ハクマン 部屋と締切(デッドエンド)と私 第26回
軽々しく聞かれる「来年の抱負」にも
文句を言わせてほしい。
もちろん、年内の仕事が終わったからと言って油断はならない、特に武器は捨ててはいけない。
「お疲れ様です。次の締切は1月6日です」というセリフがほぼ確実に出てくるので、すぐさま手持ちの武器を好きなところに投げつけよう。
心臓は逆にお勧めできない。
目とか、意外なところで足などがお勧めだ、アキレス腱を狙おう。
このような「連休中仕事をすることが前提の納期」というのは、どこの業界でもある。
金曜日の夕方に「月曜朝イチでいいですよ」という奴だ。
これを言われると、作家は原稿よりも編集の死体を月曜朝イチ豊洲に上げることを考え始めるので、言うなら水曜あたりにしてほしい。
確かに、家庭持ちでない漫画家、もしくは持っているけど己を筆頭に全員無職という家庭なら曜日はあまり関係ないので、そう言われても会社員ほどダメージはない。
しかし、年末年始というのは無職でもさすがにやることがあったりするのだ。
私でさえ、双方の実家に行くなどやることがあるのだから、全人類あるに決まっている。
よって、年末進行の予定を知らせる時は、年始の締め切りも同時に言った方が良い。崖を越えたあとに次の崖に出てこられると、八甲田山の北大路欣也状態になってしまう。
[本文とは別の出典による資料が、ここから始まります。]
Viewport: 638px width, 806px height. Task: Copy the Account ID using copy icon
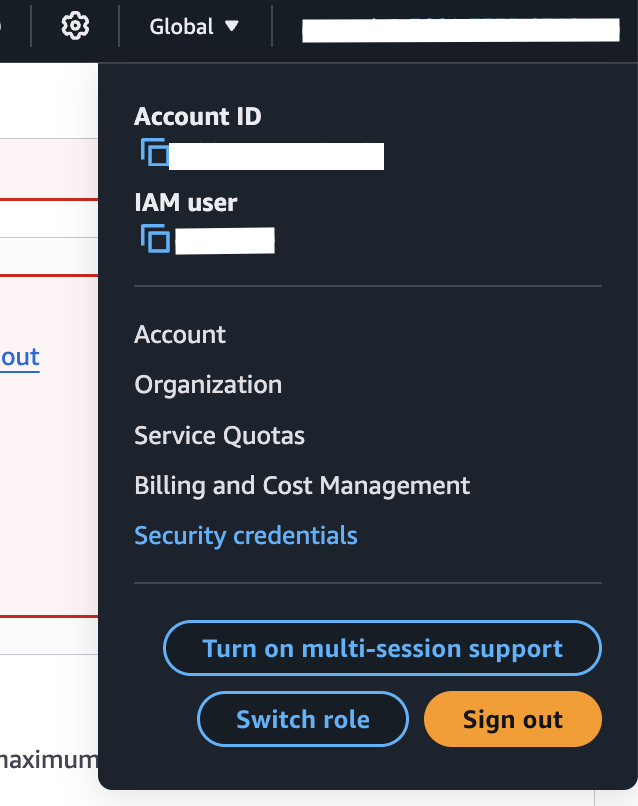[x=154, y=154]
それだったら最初から「この崖を越えたら次の崖が出てくる」とコブラのように言ってもらったほうが良い。
だが、文句はあるが、連休進行に関しては、そういう仕事なのだからしょうがないとは思っている。
しかし、この季節もう一つ文句がある。
私が、転売ヤーと何とかプラスの手数料、そして「○○さんの年齢は? 出身地は? よくわかりませんでした!」というクソキュレ―ションサイトと同等に憎んでいる、目次などにある「作者コメント」の件だ。
この季節、作者コメントに、高確率で「来年の抱負は」という質問が出てくるのである。
答えは「聞くことがないなら、聞くことをやめろ」だ。
まず「年が変わるからには新しい目標があるに違いない」という発想が間違っている。
むしろ、作者コメントで「来年の抱負は?」と聞かれたせいで、こちらは来年の抱負を作らなければいけなくなってしまうのだ。
抱負を作ったからには、達成しなきゃいけない気がしてくるし、達成できなかったら「俺は自分で立てた目標を達成できたことがない。俺はいつもこうだ。誰も俺を愛さない」と落ち込まなければいけなくなる。
己が軽々しく発した「来年の抱負は」という、去年と全く同じ思考停止質問で他人を挫折に追い込んでいるという事実を肝に小学校の時買わされる彫刻刀セットで刻んでほしい。